===== Supplied material
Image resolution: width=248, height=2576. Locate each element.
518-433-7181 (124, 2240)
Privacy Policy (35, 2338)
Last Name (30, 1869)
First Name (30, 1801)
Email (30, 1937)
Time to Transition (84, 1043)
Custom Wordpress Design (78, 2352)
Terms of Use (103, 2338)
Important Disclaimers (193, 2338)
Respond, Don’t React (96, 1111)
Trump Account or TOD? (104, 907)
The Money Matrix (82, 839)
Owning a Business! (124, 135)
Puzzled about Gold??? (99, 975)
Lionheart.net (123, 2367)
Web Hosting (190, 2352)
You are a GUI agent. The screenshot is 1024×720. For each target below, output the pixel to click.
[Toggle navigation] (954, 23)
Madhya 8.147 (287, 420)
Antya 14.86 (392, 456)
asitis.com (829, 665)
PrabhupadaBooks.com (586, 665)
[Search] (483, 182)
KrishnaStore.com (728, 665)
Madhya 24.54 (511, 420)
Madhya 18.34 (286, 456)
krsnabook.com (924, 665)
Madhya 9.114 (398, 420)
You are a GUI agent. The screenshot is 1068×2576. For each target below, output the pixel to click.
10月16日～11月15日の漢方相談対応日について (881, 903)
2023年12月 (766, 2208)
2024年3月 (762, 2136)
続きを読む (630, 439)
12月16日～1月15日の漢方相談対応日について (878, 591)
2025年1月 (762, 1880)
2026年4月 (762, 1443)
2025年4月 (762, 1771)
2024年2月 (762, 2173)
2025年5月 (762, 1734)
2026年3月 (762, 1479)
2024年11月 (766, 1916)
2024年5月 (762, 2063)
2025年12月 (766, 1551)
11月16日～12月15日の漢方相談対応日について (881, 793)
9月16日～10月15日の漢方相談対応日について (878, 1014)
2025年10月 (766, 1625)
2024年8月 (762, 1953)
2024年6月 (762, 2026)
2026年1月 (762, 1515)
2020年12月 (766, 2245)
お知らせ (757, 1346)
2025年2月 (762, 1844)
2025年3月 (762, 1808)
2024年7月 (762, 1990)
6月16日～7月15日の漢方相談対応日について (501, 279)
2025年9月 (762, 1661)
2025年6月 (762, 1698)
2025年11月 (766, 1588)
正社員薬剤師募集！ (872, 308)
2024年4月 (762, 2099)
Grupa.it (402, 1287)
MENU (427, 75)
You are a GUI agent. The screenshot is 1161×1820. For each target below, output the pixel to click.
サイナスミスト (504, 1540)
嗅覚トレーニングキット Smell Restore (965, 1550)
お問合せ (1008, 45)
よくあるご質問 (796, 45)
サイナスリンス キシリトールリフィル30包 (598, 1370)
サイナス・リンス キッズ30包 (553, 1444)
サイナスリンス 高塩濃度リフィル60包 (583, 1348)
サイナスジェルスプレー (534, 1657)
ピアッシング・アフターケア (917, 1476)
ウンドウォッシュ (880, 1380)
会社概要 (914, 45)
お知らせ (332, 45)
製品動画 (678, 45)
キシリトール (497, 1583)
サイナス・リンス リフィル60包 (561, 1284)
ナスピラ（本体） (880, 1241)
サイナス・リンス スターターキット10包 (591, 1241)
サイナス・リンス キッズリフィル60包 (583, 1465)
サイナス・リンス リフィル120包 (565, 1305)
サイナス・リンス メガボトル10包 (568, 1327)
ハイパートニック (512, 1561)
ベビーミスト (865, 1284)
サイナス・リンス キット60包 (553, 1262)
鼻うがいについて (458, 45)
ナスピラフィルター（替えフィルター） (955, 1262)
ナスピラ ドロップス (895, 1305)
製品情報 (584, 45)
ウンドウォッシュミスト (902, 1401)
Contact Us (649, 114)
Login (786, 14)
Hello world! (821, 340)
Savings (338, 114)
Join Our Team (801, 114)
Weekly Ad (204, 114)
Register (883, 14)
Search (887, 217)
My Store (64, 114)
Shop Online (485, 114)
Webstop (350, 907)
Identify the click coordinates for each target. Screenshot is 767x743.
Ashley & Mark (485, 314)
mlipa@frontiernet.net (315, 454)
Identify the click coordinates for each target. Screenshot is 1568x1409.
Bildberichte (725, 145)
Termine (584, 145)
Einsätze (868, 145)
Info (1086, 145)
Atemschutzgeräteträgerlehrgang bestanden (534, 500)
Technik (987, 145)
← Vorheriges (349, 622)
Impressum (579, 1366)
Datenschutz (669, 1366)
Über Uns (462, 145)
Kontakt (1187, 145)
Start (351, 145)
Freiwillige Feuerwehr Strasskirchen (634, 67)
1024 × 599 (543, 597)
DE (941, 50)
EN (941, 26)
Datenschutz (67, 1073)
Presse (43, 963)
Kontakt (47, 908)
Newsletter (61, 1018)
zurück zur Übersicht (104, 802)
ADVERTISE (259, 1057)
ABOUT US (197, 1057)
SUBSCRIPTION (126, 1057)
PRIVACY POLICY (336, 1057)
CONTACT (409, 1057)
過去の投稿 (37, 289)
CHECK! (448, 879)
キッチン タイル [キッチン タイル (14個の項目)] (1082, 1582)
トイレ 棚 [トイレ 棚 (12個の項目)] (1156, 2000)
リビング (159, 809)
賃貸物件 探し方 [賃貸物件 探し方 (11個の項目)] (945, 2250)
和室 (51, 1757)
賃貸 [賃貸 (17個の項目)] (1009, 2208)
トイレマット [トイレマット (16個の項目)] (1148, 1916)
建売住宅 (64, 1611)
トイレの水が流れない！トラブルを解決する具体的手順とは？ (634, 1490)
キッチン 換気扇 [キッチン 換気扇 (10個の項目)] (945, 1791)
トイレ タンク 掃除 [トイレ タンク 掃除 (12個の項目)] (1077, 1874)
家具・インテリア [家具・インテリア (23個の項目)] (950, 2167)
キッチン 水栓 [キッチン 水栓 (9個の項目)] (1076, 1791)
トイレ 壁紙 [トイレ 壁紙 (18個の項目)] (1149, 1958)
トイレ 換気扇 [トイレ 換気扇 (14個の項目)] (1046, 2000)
==========
> _Written exercise_: Start at the line that contains "6月16日～7月15日の漢方相談対応日について (501, 279)" and stop after the line that contains "ウンドウォッシュミスト (902, 1401)". Rewrite only those lines with "お知らせ" changed to "ニュース", leaving everything else unchanged.

> _Written solution_:
6月16日～7月15日の漢方相談対応日について (501, 279)
2025年9月 (762, 1661)
2025年6月 (762, 1698)
2025年11月 (766, 1588)
正社員薬剤師募集！ (872, 308)
2024年4月 (762, 2099)
Grupa.it (402, 1287)
MENU (427, 75)
You are a GUI agent. The screenshot is 1161×1820. For each target below, output the pixel to click.
サイナスミスト (504, 1540)
嗅覚トレーニングキット Smell Restore (965, 1550)
お問合せ (1008, 45)
よくあるご質問 (796, 45)
サイナスリンス キシリトールリフィル30包 (598, 1370)
サイナス・リンス キッズ30包 (553, 1444)
サイナスリンス 高塩濃度リフィル60包 (583, 1348)
サイナスジェルスプレー (534, 1657)
ピアッシング・アフターケア (917, 1476)
ウンドウォッシュ (880, 1380)
会社概要 (914, 45)
ニュース (332, 45)
製品動画 (678, 45)
キシリトール (497, 1583)
サイナス・リンス リフィル60包 (561, 1284)
ナスピラ（本体） (880, 1241)
サイナス・リンス スターターキット10包 (591, 1241)
サイナス・リンス キッズリフィル60包 (583, 1465)
サイナス・リンス リフィル120包 (565, 1305)
サイナス・リンス メガボトル10包 (568, 1327)
ハイパートニック (512, 1561)
ベビーミスト (865, 1284)
サイナス・リンス キット60包 (553, 1262)
鼻うがいについて (458, 45)
ナスピラフィルター（替えフィルター） (955, 1262)
ナスピラ ドロップス (895, 1305)
製品情報 (584, 45)
ウンドウォッシュミスト (902, 1401)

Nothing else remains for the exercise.